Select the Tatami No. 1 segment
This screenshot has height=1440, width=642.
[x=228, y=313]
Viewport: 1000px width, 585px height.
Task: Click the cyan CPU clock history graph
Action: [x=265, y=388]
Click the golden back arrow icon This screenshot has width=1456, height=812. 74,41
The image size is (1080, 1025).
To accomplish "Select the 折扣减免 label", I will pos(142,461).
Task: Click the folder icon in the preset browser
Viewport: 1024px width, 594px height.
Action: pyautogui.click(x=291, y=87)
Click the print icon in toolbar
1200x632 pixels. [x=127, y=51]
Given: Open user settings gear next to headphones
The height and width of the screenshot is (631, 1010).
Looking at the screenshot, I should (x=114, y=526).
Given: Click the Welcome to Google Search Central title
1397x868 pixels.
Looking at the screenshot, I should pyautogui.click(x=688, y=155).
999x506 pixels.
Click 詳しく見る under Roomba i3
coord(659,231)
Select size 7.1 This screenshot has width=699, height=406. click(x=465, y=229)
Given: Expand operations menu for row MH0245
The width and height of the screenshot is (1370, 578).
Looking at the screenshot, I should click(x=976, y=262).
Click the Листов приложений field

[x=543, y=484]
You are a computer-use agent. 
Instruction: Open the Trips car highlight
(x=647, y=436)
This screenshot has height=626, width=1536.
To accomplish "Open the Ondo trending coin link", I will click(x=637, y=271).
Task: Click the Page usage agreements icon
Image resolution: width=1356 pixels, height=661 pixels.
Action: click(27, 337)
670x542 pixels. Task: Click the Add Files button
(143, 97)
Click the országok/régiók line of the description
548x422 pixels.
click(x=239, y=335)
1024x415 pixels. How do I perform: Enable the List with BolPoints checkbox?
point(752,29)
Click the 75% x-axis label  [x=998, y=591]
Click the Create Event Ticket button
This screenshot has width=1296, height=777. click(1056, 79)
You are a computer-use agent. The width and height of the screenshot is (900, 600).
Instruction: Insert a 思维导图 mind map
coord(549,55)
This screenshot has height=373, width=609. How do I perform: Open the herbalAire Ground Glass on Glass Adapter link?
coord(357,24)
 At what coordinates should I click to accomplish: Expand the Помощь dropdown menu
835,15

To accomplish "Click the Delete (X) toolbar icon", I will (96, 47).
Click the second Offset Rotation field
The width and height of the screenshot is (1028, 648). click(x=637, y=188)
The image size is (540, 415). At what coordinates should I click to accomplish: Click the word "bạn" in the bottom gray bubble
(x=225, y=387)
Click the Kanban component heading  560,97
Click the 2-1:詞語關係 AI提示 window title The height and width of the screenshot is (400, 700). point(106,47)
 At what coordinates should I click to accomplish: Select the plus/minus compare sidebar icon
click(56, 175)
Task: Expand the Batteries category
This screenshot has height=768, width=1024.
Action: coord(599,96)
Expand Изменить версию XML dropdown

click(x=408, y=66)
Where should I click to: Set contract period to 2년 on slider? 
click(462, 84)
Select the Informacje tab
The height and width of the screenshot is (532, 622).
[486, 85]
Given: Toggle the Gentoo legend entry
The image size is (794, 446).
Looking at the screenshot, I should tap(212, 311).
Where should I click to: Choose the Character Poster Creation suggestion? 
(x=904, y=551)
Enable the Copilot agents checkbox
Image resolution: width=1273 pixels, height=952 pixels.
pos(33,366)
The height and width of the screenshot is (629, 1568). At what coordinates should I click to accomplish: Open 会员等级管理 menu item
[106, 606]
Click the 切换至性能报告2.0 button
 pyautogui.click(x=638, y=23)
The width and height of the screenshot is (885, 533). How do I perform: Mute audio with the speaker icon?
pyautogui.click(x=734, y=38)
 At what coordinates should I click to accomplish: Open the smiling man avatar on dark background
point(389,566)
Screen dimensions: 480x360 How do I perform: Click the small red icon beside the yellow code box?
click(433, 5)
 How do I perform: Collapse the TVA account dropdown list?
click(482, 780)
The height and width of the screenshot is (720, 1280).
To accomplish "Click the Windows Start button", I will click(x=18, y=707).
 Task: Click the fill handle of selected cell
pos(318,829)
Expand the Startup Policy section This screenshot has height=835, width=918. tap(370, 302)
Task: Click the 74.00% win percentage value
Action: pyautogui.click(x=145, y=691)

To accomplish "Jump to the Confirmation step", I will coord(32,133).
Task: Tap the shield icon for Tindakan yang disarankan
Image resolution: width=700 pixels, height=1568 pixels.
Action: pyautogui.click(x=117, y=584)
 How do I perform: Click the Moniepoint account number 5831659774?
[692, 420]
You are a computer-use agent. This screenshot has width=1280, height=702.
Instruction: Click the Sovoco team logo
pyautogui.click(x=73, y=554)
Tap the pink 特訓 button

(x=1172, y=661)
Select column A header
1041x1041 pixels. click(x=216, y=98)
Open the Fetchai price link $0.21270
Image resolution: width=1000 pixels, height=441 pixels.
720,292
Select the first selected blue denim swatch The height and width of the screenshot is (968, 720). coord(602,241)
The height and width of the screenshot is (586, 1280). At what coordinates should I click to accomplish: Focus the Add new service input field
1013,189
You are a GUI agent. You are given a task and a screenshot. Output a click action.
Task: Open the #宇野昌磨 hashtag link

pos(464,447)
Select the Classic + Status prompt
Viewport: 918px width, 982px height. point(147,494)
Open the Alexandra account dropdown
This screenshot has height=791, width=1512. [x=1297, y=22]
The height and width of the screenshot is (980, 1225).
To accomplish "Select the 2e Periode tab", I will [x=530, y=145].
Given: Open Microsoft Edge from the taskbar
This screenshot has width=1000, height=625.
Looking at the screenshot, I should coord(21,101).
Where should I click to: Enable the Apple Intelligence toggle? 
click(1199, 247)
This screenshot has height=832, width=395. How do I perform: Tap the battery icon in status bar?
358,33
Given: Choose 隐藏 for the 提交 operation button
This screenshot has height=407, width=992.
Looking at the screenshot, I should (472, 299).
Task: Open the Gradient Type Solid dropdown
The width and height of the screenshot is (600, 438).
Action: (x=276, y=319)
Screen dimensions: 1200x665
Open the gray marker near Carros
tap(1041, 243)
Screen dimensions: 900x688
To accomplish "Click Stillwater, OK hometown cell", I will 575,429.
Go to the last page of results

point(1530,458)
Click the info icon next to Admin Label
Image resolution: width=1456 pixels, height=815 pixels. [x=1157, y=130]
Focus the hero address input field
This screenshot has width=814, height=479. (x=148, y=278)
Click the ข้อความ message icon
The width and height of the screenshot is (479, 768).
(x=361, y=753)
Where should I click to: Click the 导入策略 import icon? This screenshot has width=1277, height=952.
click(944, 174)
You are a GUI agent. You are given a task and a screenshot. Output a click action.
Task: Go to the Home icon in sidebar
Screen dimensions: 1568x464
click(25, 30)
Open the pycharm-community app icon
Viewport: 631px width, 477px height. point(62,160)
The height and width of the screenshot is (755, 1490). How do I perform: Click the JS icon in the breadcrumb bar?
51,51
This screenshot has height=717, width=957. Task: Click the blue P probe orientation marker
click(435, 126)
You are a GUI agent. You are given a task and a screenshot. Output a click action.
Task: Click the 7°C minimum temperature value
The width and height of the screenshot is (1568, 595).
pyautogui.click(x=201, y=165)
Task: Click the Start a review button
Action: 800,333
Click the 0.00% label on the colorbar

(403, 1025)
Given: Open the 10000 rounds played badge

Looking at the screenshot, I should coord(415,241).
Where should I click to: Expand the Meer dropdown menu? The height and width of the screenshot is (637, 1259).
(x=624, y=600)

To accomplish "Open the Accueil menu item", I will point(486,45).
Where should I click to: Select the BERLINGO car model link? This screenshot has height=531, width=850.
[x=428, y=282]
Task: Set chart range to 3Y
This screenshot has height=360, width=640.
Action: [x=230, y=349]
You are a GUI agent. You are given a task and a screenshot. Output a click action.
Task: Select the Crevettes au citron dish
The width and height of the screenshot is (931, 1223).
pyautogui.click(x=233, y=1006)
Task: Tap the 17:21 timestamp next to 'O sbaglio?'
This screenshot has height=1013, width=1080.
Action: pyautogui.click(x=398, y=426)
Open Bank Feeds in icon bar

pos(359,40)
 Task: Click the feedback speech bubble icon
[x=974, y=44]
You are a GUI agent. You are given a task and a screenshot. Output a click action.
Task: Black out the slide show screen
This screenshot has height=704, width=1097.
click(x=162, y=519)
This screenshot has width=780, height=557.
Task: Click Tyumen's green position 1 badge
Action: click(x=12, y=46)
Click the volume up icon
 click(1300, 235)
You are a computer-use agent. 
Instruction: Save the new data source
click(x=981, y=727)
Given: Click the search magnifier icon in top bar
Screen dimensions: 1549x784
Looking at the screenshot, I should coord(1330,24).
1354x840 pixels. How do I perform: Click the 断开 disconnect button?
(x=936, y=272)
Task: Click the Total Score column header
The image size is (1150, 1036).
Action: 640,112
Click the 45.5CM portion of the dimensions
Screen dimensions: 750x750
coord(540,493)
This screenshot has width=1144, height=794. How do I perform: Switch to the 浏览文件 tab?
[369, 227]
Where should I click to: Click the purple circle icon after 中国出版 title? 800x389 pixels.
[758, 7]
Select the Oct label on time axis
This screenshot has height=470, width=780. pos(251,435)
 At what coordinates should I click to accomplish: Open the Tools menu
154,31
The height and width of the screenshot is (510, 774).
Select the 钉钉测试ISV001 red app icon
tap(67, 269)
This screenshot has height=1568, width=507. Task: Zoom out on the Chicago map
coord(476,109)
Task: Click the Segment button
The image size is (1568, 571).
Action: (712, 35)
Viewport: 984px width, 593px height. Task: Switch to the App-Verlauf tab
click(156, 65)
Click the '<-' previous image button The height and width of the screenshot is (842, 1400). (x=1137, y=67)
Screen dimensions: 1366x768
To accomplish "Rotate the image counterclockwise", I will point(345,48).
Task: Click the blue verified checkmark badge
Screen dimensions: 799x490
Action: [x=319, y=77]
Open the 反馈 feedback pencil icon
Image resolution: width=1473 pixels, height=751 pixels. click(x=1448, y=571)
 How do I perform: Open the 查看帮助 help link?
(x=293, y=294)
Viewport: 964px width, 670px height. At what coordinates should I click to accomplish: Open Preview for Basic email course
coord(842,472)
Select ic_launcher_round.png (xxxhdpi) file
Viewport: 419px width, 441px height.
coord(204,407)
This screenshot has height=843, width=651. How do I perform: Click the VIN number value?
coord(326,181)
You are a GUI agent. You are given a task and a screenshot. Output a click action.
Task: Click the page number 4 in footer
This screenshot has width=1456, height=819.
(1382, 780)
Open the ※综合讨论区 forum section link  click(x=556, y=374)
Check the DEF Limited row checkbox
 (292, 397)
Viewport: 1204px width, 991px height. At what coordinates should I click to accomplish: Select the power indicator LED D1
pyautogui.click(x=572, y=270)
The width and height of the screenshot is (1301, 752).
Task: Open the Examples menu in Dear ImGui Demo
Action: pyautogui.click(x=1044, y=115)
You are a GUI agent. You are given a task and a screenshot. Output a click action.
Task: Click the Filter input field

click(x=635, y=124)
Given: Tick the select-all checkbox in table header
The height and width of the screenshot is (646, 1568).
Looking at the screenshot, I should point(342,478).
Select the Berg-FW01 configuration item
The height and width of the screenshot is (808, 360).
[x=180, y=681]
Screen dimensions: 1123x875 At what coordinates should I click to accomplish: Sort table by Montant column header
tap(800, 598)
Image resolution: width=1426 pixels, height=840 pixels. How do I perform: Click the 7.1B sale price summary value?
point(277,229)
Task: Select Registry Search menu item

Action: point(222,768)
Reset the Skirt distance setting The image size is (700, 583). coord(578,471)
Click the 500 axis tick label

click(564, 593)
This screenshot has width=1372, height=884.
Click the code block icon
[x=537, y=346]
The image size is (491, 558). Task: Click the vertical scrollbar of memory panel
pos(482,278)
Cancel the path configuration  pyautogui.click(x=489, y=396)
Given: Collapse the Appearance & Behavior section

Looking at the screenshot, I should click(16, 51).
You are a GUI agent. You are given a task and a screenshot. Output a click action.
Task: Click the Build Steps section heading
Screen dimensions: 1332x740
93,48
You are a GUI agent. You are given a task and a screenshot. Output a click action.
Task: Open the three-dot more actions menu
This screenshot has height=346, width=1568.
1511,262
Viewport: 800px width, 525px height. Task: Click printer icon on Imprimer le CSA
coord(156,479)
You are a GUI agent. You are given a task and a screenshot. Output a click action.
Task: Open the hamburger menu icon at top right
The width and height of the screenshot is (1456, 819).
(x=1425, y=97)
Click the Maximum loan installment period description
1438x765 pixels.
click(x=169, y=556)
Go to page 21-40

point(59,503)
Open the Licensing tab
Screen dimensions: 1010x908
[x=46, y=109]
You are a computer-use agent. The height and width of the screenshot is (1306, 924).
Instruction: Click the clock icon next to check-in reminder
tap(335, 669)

*****

◆ Exercise details: Search the data above for the string "will" and copy each line that has it.

◆ Written answer:
To accomplish "Select the 折扣减免 label", I will pos(142,461).
To accomplish "Open the Ondo trending coin link", I will click(x=637, y=271).
To accomplish "Click the Delete (X) toolbar icon", I will (96, 47).
To accomplish "Click the Windows Start button", I will click(x=18, y=707).
To accomplish "Jump to the Confirmation step", I will coord(32,133).
To accomplish "Select the 2e Periode tab", I will [x=530, y=145].
To accomplish "Click Stillwater, OK hometown cell", I will 575,429.
To accomplish "Open the Accueil menu item", I will point(486,45).
To accomplish "Rotate the image counterclockwise", I will point(345,48).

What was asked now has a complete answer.